◆ **FRAGMENT TEKSTU**:
Jak wykorzystać fusy po kawie?
To był pomysł mojego męża, który lubi o sobie mówić, że jest oszczędny, choć według mnie bardziej do niego pasuje słowo „skąpy” – pracuję nad tym ;). Tak skutecznie, że kilka lat temu udało mi się przekonać Piotra do zakupu ekspresu z młynkiem do kawy. Moje małe marzenie, którego nie potrafił zrozumieć, ale wizja wydawania przeze mnie kasy w Starbucksie była dla niego jeszcze gorsza. Zresztą, kobieta zawsze wie, co powiedzieć i zrobić, żeby postawić na swoim, prawda?
Tak więc mój ekhem… oszczędny mąż, widząc, ile fusów idzie do kosza na śmieci, stwierdził, że trzeba je jakoś wykorzystać, co by się nie marnowały. Przeczesał więc internet wzdłuż i wszerz w poszukiwaniu możliwych zastosowań i wiecie co? To był strzał w dziesiątkę! Co ja bym bez tego mojego chłopa zrobiła? Pewnie w spokoju piłabym sobie dalej ulubioną kawę, marnując tyle dobra…
Bo jak się okazało, fusy – również ze standardowej zalewajki – są źródłem fosforu, magnezu (też się zdziwiłam, bo przecież kawa wypłukuje magnez!), potasu, miedzi i azotu, a do tego zawierają cenne przeciwutleniacze. A jak możemy je wykorzystać w życiu codziennym?

◆ **TREŚĆ ZADAŃ**:
a) Przepisz słowo w słowo część tekstu o fusach po kawie, zaczynając od „Jak wykorzystać fusy” i ciągnąc aż do „na swoim, prawda?” włącznie.
b) Napisz dalszy ciąg tekstu o wykorzystaniu fusów po kawie, podejmując wątek po jego ostatnim zdaniu.

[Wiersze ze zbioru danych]
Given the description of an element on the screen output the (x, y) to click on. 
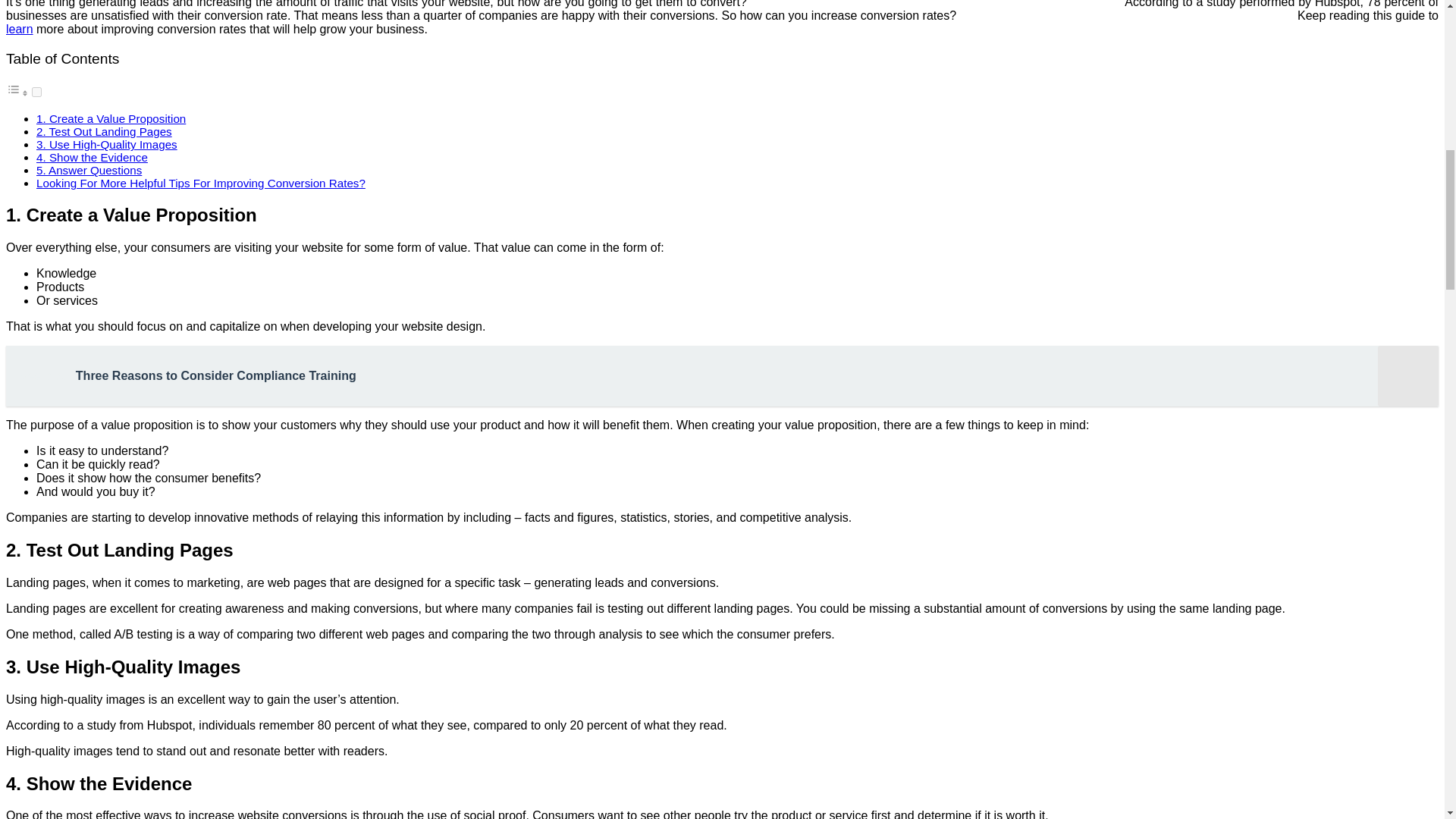
5. Answer Questions (88, 169)
3. Use High-Quality Images (106, 144)
2. Test Out Landing Pages (103, 131)
1. Create a Value Proposition (111, 118)
on (37, 91)
4. Show the Evidence (92, 156)
Given the description of an element on the screen output the (x, y) to click on. 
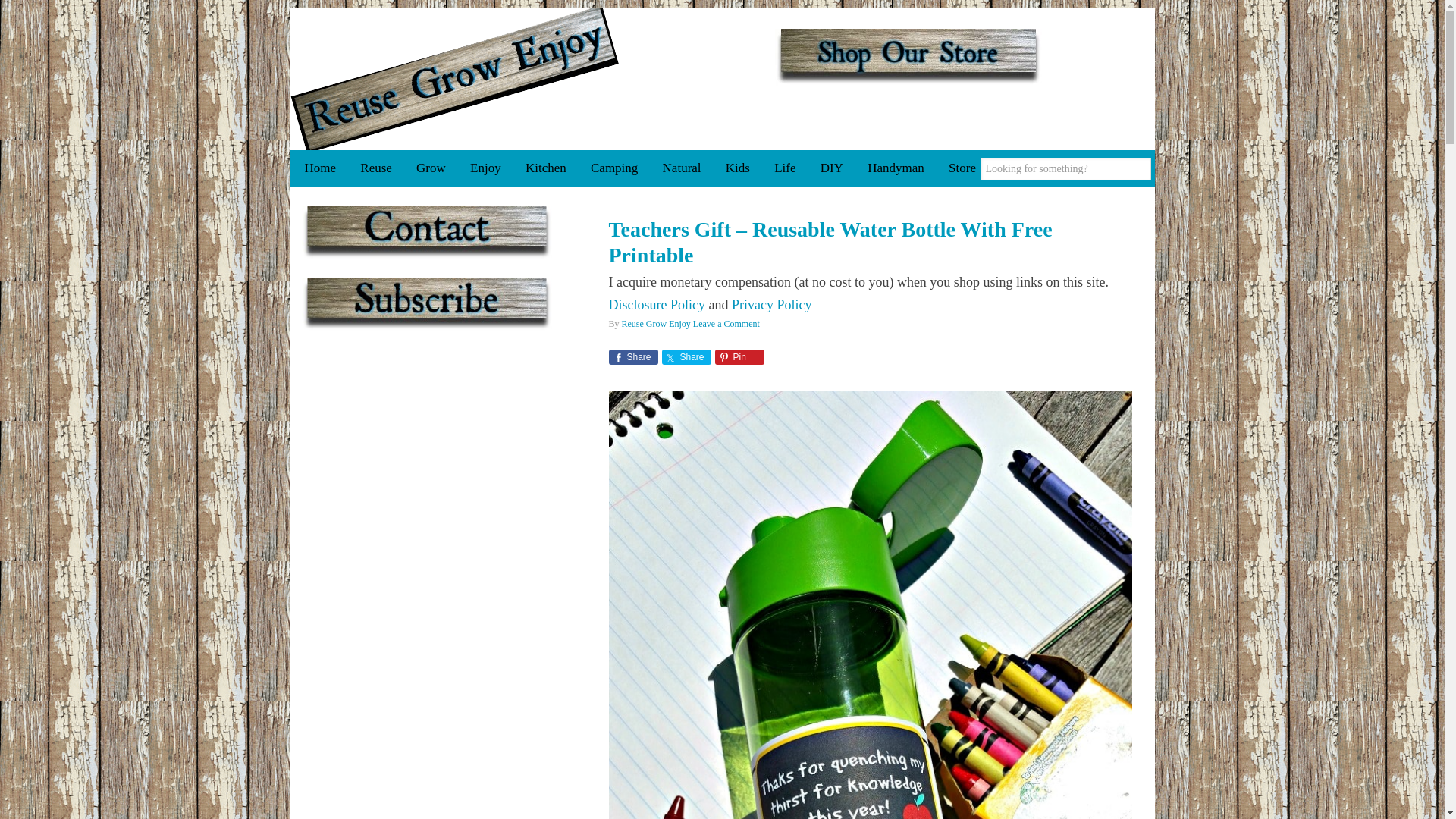
Kitchen (545, 167)
Disclosure Policy (656, 304)
Reuse Grow Enjoy (655, 323)
Privacy Policy (772, 304)
Home (320, 167)
Kids (737, 167)
Leave a Comment (726, 323)
Enjoy (486, 167)
Life (784, 167)
Camping (613, 167)
Store (962, 167)
Share (685, 356)
Share (633, 356)
Reuse (376, 167)
Handyman (895, 167)
Given the description of an element on the screen output the (x, y) to click on. 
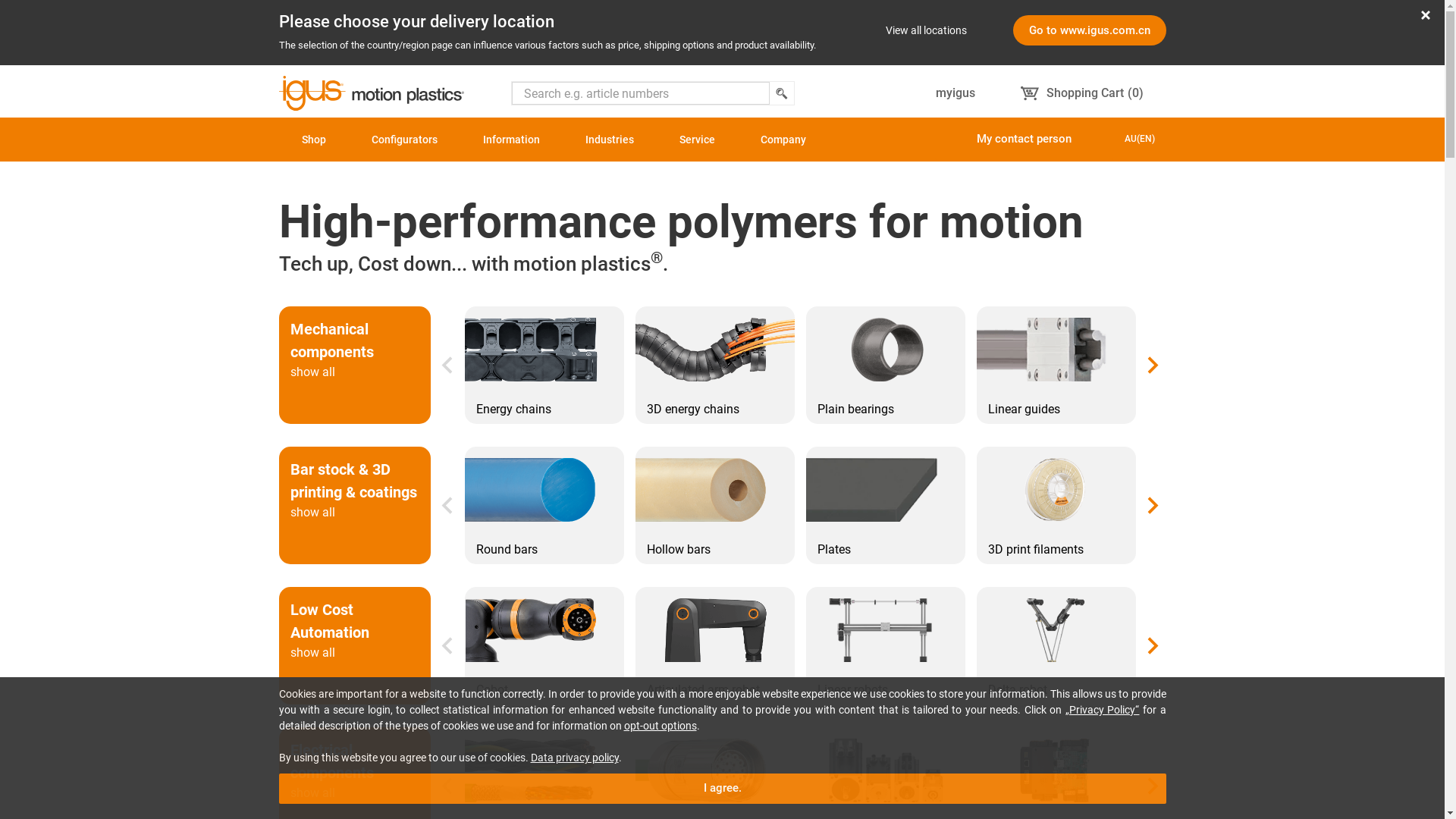
opt-out options Element type: text (659, 725)
Delta robot Element type: text (1055, 694)
Energy chains Element type: text (543, 413)
Go to www.igus.com.cn Element type: text (1089, 30)
Cobot Element type: text (543, 694)
AU(EN) Element type: text (1139, 138)
3D print filaments Element type: text (1055, 553)
Round bars Element type: text (543, 553)
3D energy chains Element type: text (714, 413)
Plain bearings Element type: text (884, 413)
View all locations Element type: text (925, 30)
I agree. Element type: text (722, 788)
Shopping Cart
(0) Element type: text (1081, 93)
Hollow bars Element type: text (714, 553)
Low Cost Automation
show all Element type: text (354, 645)
Articulated arm robot Element type: text (714, 694)
Data privacy policy Element type: text (574, 757)
Linear guides Element type: text (1055, 413)
Linear robots Element type: text (884, 694)
myigus Element type: text (955, 93)
Bar stock & 3D printing & coatings
show all Element type: text (354, 505)
Plates Element type: text (884, 553)
Mechanical components
show all Element type: text (354, 364)
Given the description of an element on the screen output the (x, y) to click on. 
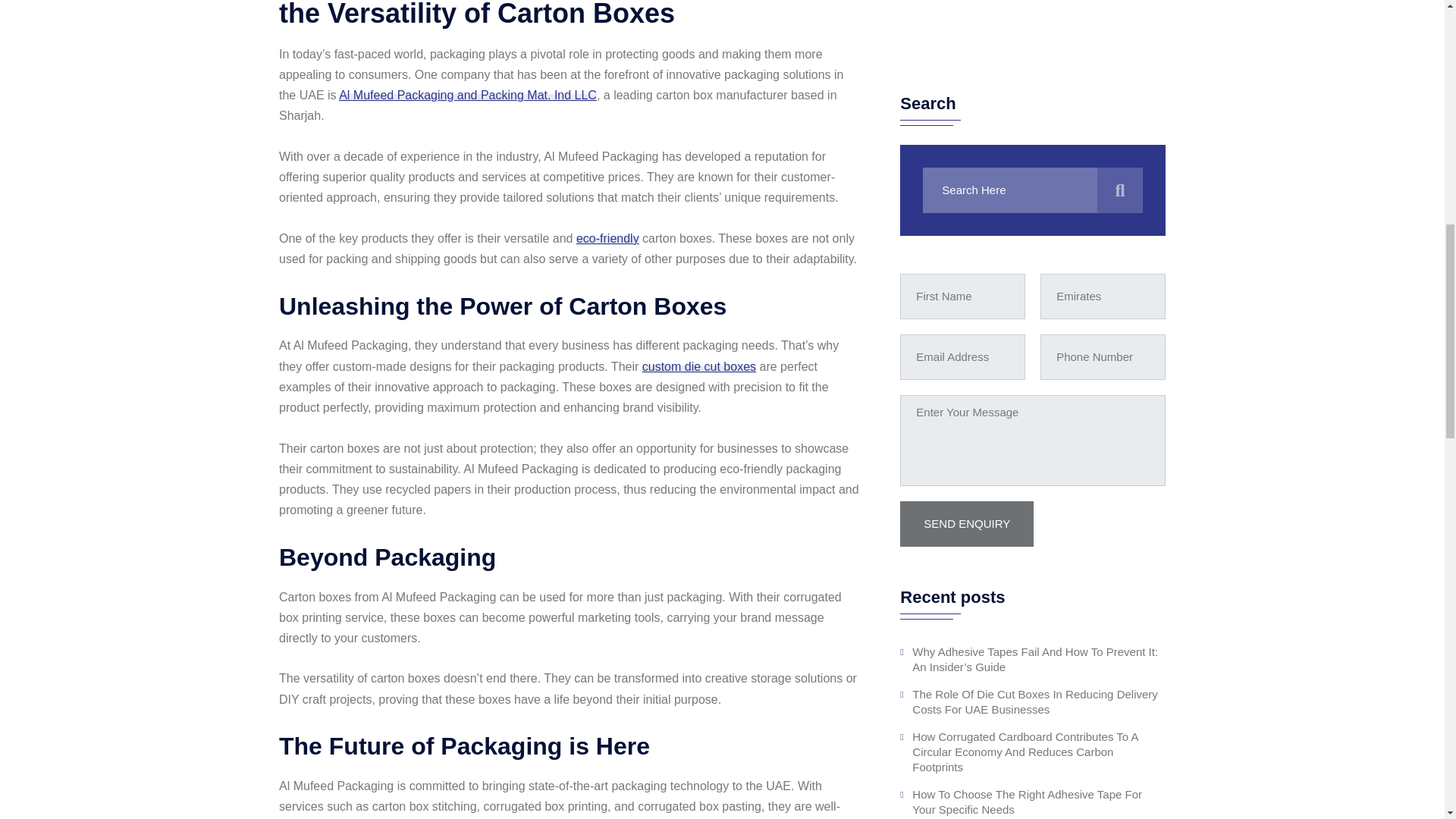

◆ **ODPOWIEDZI DO ZADAŃ**:
a)
Jak wykorzystać fusy po kawie?
To był pomysł mojego męża, który lubi o sobie mówić, że jest oszczędny, choć według mnie bardziej do niego pasuje słowo „skąpy” – pracuję nad tym ;). Tak skutecznie, że kilka lat temu udało mi się przekonać Piotra do zakupu ekspresu z młynkiem do kawy. Moje małe marzenie, którego nie potrafił zrozumieć, ale wizja wydawania przeze mnie kasy w Starbucksie była dla niego jeszcze gorsza. Zresztą, kobieta zawsze wie, co powiedzieć i zrobić, żeby postawić na swoim, prawda?

b)
1. ODŚWIEŻACZ.
Fusy świetnie pochłaniają zapachy. Zawsze trzeba je najpierw wysuszyć w piekarniku, a potem? Co tylko fantazja, a raczej potrzeba podpowie! Możesz je umieścić na talerzyku i włożyć do lodówki. Albo zawinąć w kilka warstw gazy lub wsypać do małej materiałowej torebki i schować w butach, szafie, garderobie. Jeśli nieprzyjemny zapach unosi się w całym domu, spróbuj podsmażyć fusy na suchej patelni. Czasami po powrocie z wakacji z rur wydobywa się nieprzyjemny zapach – wsyp do odpływu pół szklanki fusów, zalej litrem gorącej wody i po sprawie.
2. ŚRODEK KONSERWUJĄCY.
Do drewnianych mebli – wystarczy drobno zmielone fusy zalać gorącą wodą i powstałą papkę wetrzeć w drobne rysy lub plamy na drewnianej powierzchni. Wilgotnymi fusami zawiniętymi w gazę możesz również odnowić torebki (czarne lub brązowe). Kawa świetnie odżywia zarówno skórę naturalną jak i ekoskórę.
3. ŚRODEK CZYSZCZĄCY.
Fusy mają całkiem dobre właściwości czyszczące. Wilgotne i zawinięte w gazę można wykorzystać zamiast myjki do garnków i patelni obklejonych tłuszczem, chociaż ja wolę wrzucić naczynia do zmywarki ;). Jeśli masz tłuste ręce (lub nieprzyjemnie pachną np. cebulą), również wymyj je w fusach, a potem przemyj wodą z mydłem i po sprawie.
4. NAWÓZ DO ROŚLIN.
Teraz jest na to idealny czas! Wsyp od czasu do czasu trochę fusów do doniczki lub wyjdź z nimi na ogród, a będzie rosło jak na… Kawie ;).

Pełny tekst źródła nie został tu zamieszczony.